▸ **Task to carry out**
Where in the data below does the word "will" appear? Copy each line that holds it.

Stored items:
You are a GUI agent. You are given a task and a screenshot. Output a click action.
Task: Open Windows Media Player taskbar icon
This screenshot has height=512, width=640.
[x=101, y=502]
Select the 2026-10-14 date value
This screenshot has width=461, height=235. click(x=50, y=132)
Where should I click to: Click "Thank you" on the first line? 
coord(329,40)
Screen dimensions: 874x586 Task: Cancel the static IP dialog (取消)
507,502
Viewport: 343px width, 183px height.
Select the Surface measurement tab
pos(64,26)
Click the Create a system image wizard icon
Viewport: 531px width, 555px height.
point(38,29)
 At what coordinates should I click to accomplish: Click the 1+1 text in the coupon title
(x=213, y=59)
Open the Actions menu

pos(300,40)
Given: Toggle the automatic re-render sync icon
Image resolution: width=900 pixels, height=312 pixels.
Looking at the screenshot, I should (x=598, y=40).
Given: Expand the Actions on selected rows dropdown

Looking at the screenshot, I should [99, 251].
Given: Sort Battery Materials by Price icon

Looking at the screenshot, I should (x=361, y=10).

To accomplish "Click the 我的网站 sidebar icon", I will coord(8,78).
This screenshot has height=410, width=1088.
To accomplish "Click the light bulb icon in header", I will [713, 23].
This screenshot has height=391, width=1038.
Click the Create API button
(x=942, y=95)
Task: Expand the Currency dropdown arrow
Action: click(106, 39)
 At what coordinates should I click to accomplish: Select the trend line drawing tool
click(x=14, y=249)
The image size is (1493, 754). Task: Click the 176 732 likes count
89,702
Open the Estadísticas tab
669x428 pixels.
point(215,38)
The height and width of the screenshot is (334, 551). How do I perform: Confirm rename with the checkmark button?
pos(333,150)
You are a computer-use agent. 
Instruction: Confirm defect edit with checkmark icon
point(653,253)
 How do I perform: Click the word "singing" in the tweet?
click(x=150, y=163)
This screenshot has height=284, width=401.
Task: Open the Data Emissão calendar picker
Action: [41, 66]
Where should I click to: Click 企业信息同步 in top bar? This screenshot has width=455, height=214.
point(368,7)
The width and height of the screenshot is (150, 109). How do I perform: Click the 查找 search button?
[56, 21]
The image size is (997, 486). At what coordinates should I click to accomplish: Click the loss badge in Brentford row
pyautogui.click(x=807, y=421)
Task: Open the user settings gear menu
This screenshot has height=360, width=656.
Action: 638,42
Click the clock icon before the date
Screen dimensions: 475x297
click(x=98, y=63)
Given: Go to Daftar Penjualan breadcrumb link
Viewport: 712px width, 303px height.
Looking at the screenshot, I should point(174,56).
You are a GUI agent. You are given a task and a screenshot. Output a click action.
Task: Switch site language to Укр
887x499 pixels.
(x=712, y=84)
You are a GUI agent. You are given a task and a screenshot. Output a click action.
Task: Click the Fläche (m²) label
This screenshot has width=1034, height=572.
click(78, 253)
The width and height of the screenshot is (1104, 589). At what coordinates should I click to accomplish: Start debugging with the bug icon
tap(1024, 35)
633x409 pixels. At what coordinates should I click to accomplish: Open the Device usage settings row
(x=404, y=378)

▸ **Task output**
To accomplish "Click the 我的网站 sidebar icon", I will coord(8,78).
To accomplish "Click the light bulb icon in header", I will [713, 23].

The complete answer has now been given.